The commandment of intellectual humility
In this way of thinking and with this paradigm, exciting detailed research groups can be found in INSO, which are aware of the overriding scientific goal and nevertheless "modestly" first conduct conventional research and science in order to finally obtain the essence as the "spice of knowledge" at the long end of the research work. To work out that little extra that comes from reversing the classical path of knowledge from the laboratory to the field: INSO groups should be more interested than other groups in information technology research in what is going on in the large, real environment (in the EEE), what deviates from the expectation of the top-down and thus yields different insights than those directly attainable on the mainstream science path. Naturally, the mainstream is always also duty and basis, i.e., the everyday partner, measurement, and interaction place.
Does INSO achieve this claim always, in every group, at every time? No! This also depends on cycles, topics, people, and scientific fortune. INSO operates two classes of research groups. Those whose empiricism is strongly in information technology (the technical pillar) and those whose empiricism is in the application and domain (the domain pillar).

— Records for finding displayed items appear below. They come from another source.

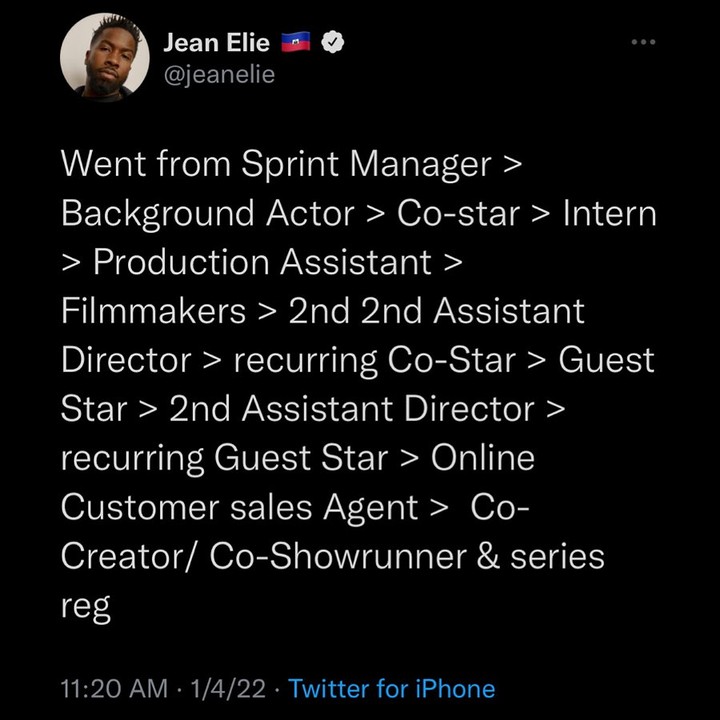The width and height of the screenshot is (720, 720).
Task: Click the word "Online" in the tweet
Action: point(482,457)
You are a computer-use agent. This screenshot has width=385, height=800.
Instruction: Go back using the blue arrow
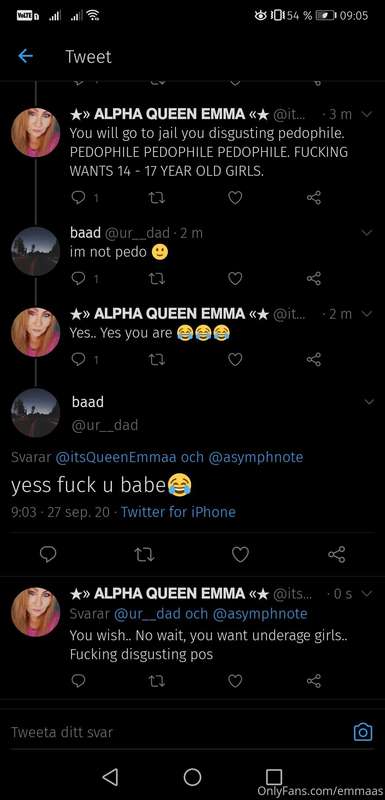(25, 56)
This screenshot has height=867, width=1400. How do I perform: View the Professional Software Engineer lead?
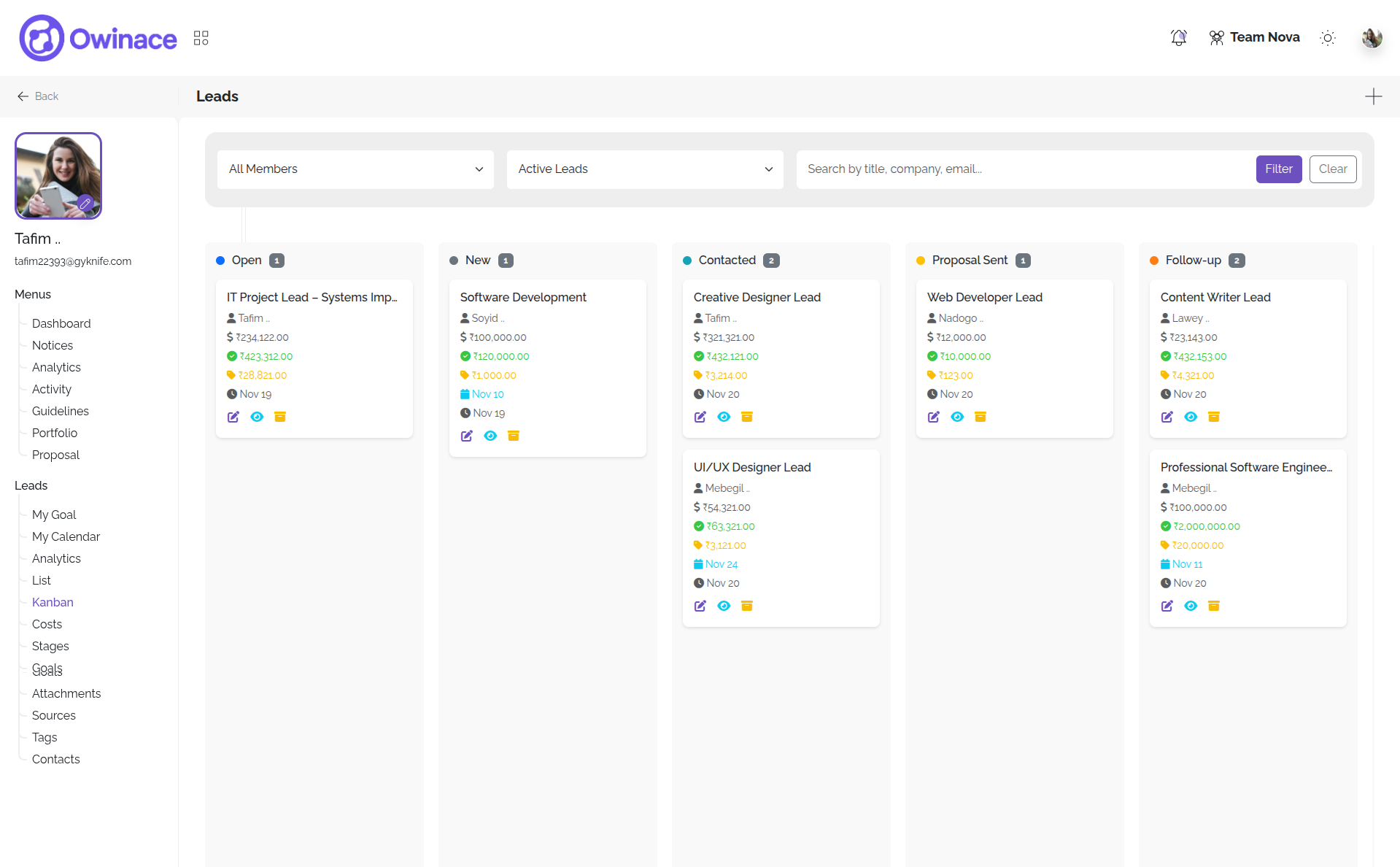[x=1191, y=606]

We are always looking forward to the scientific-theoretical discourse on whether our experiences with "technological blending" or "subject-technical alloys" are methodologically authentic and useful. We are gladly available for an exchange in epistemology.
Background, history, future
The INSO research group was founded by Professor Grechenig in 2004 and grew out of a research group at TU Wien called RISE, whose activities date back to the 1990s. Today, RISE is an independent, successful digital technology manufacturer and innovator in the European and global market, which has supported the INSO research group economically since its founding, thus giving it a continuity that will extend beyond the personal activities of the founder. INSO sees itself as a driver of Europe's digital independence, which naturally builds on cutting-edge global research and is capable of producing globally leading digital technology.